● **Your task**: Using the material below, repeat exactly the lines from the one with "The height and" through the one with "The image size is (1432, 759).", ends included, without any images.
=== Materials provided ===
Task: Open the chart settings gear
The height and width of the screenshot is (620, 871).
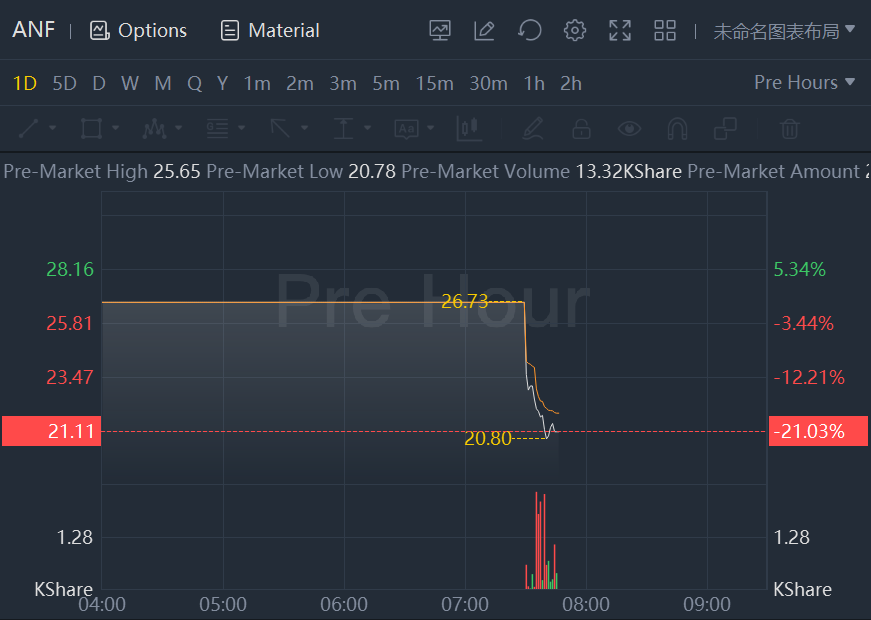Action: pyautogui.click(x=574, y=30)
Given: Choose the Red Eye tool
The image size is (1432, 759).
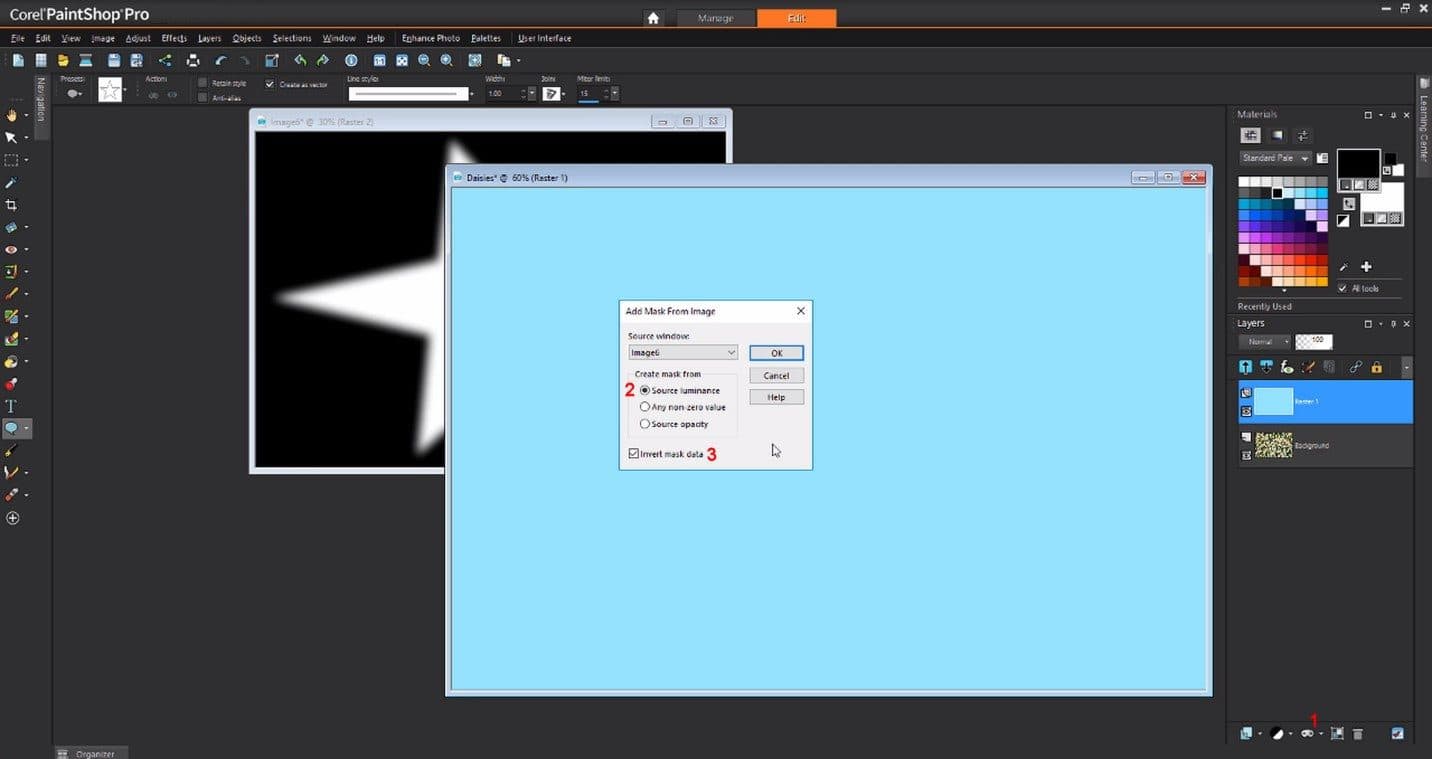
===
=== Materials provided ===
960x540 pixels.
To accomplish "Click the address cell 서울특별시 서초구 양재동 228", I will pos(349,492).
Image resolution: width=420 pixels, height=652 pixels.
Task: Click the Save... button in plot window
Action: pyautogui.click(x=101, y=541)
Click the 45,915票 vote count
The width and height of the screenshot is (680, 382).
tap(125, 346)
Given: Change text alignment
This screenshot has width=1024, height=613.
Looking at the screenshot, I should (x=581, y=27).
===
● **Answer for the task**:
The height and width of the screenshot is (620, 871).
Action: pyautogui.click(x=574, y=30)
Given: Choose the Red Eye tool
The image size is (1432, 759).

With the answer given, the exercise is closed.